# TEXT PASSAGE
####################

Dr. Ricciardi told NBC 5 he has treated patients for the issue, also referred to as “Takotsubo cardiomyopathy.”

“It’s what we call a cardiomyopathy, a sickened heart, a weak heart that comes on out of the blue and can result in heart failure and can be a very grave condition. 0Often it recovers on its own, though, with good therapy,” the doctor said.

Researchers at several hospitals across the country are collecting data on what they believe is a surge in cases of "broken heart syndrome" during the pandemic, particularly in women.

“I can't stress enough how important it is to get checked out if you experience any symptoms of chest pain that are sudden, new or unexpected, difficulty breathing or not being able to catch your breath,” said Dr. Sadiya Khan, a cardiologist with Northwestern Medicine.

While broken heart syndrome is very rare, cardiac issues have been a concern as the pandemic drags on, with heart disease still the number one cause of death in the U.S.

A recent Cleveland Clinic survey found 27% of Americans diagnosed with COVID-19 say it has impacted their heart health.

“In addition, the amount of stress that everyone is under during this time has worsened overall heart health,” Khan said.

She recommends a yearly physical, so you can know your numbers.

“Important numbers would be your body mass index, your blood pressure, your glucose level or risk for diabetes, as well as your cholesterol levels,” Khan said.

On this Valentine’s Day, doctors say you should make your heart a priority.

“It reminds us we really have to take care of ourselves. So many people have become stagnant. They’re not taking their motor out for a spin to test their heart health,” Ricciardi said.

####################

# RECORD SET
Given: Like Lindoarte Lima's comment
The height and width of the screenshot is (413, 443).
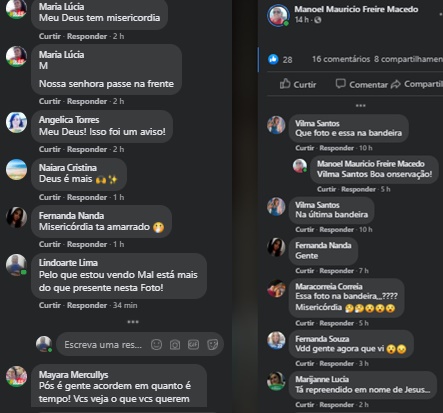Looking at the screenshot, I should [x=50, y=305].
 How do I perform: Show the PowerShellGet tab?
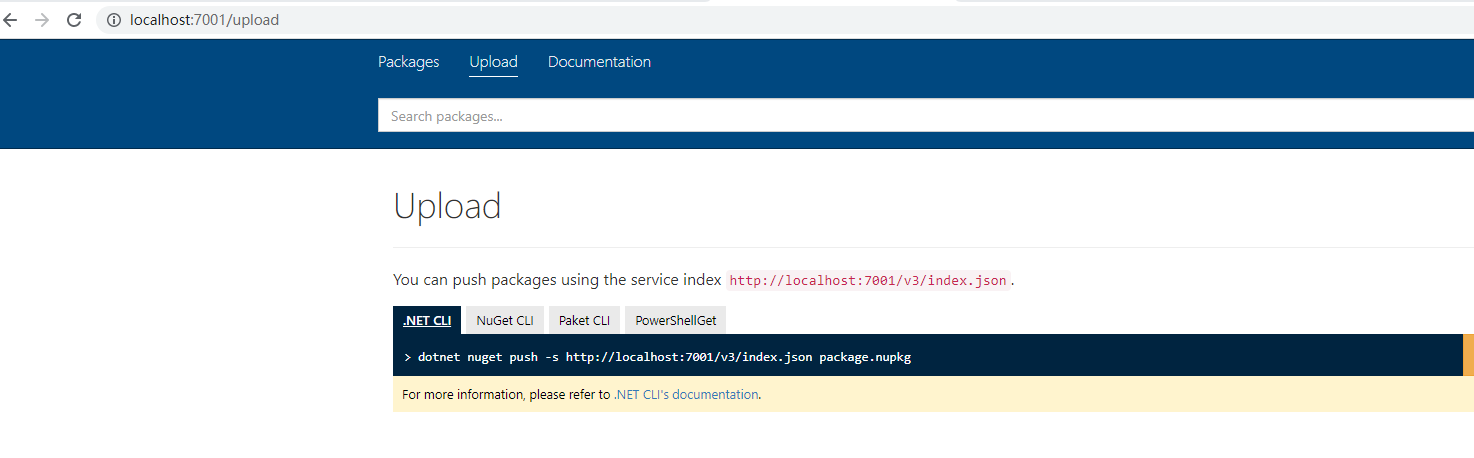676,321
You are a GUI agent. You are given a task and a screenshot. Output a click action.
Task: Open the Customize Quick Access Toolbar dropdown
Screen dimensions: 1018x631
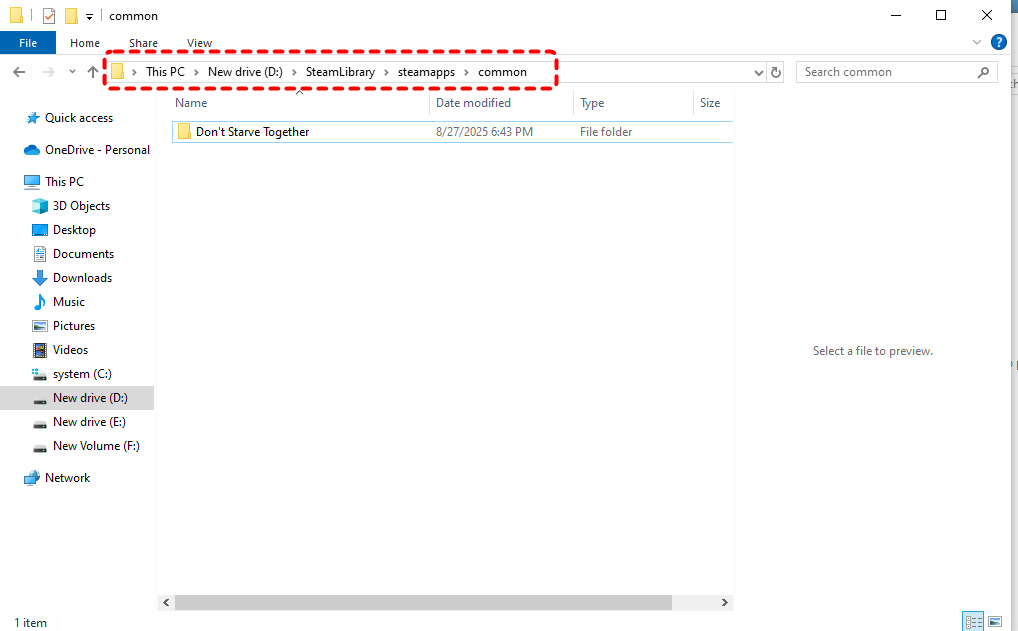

####################

# PARTS OF THE EXERCISE
**1.** In the heart health article, update the part that begins at the words "While broken heart" and stops after "in the U.S.", changing "very rare" to "uncommon".
**2.** In the heart health article, what share of Americans diagnosed with COVID-19 said in a recent Cleveland Clinic survey that it had impacted their heart health?
**3.** According to the heart health article, why does Dr. Khan recommend a yearly physical?

# ANSWERS TO EACH TASK
**1.**
While broken heart syndrome is uncommon, cardiac issues have been a concern as the pandemic drags on, with heart disease still the number one cause of death in the U.S.

**2.** 27%

**3.** She recommends it so you can know your numbers: your body mass index, your blood pressure, your glucose level or risk for diabetes, and your cholesterol levels.